Venclova ist diese Aufgabe zuteilgeworden, weil sein Leben einige der dunkelsten seismischen Bewegungen des zwanzigsten Jahrhunderts durchlaufen hat. Geboren 1937 in Klaipėda, Litauen, auf dem Höhepunkt von Stalins Großem Terror, hat Venclova seine frühe Kindheit zunächst in Kaunas verbracht, dann in Freda, einem Vorort, im Haus von Merkelis Račkauskas, seinem Großvater mütterlicherseits. Nach Ausbruch des sowjetisch-deutschen Krieges 1941 wurde Venclovas Mutter, Eliza Venclovienė, von den Nazis verhaftet, und sein Vater, der Schriftsteller Antanas Venclova, damals Bildungsminister der litauischen Sowjetrepublik, wurde nach Moskau evakuiert.

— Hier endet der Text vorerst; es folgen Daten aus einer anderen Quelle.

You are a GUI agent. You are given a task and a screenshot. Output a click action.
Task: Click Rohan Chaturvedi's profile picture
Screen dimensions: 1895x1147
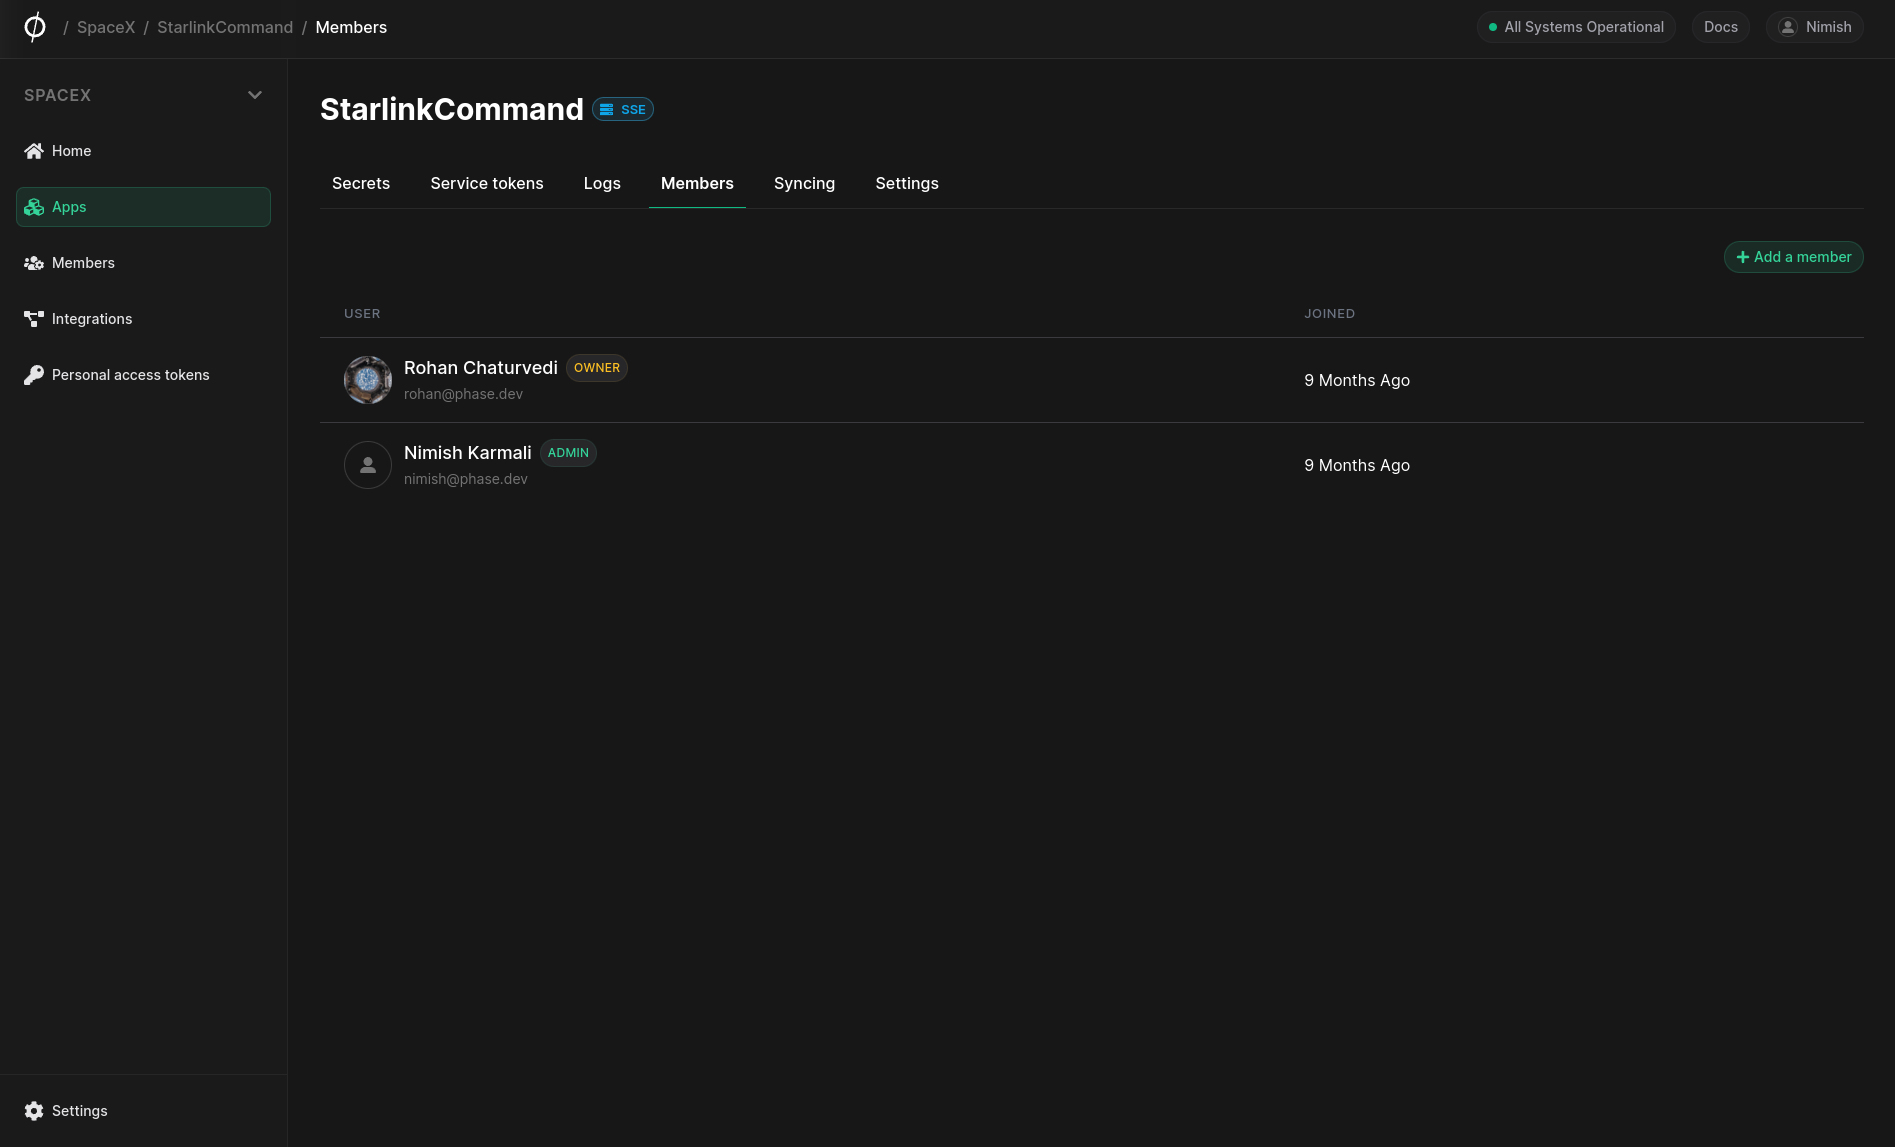[367, 380]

Diese ersten Umbruchserfahrungen sind für Venclova bis heute von Bedeutung, wie etwa der Heimweg nach seinem ersten Schultag, als er sich in den Nachkriegsruinen von Vilnius verirrte. In diesen Augenblicken schon war für Venclova das chaotische Potenzial der Geschichte sichtbar geworden – das, was Jan Patočka als Erlebnis der »Erschütterung« bezeichnet. Zugleich jedoch barg dieses Terrain noch immer die Überreste einer einst kohärenten Welt. Als Venclova in der späten Stalinzeit erwachsen wurde, begannen diese Relikte auf ihn wie ein Zeichen zu wirken, das von »etwas sprach […] und Ansprüche« stellte. Aus dieser Herausforderung sollte ein Lebenswerk der intellektuellen Bergung und Wiederherstellung erwachsen.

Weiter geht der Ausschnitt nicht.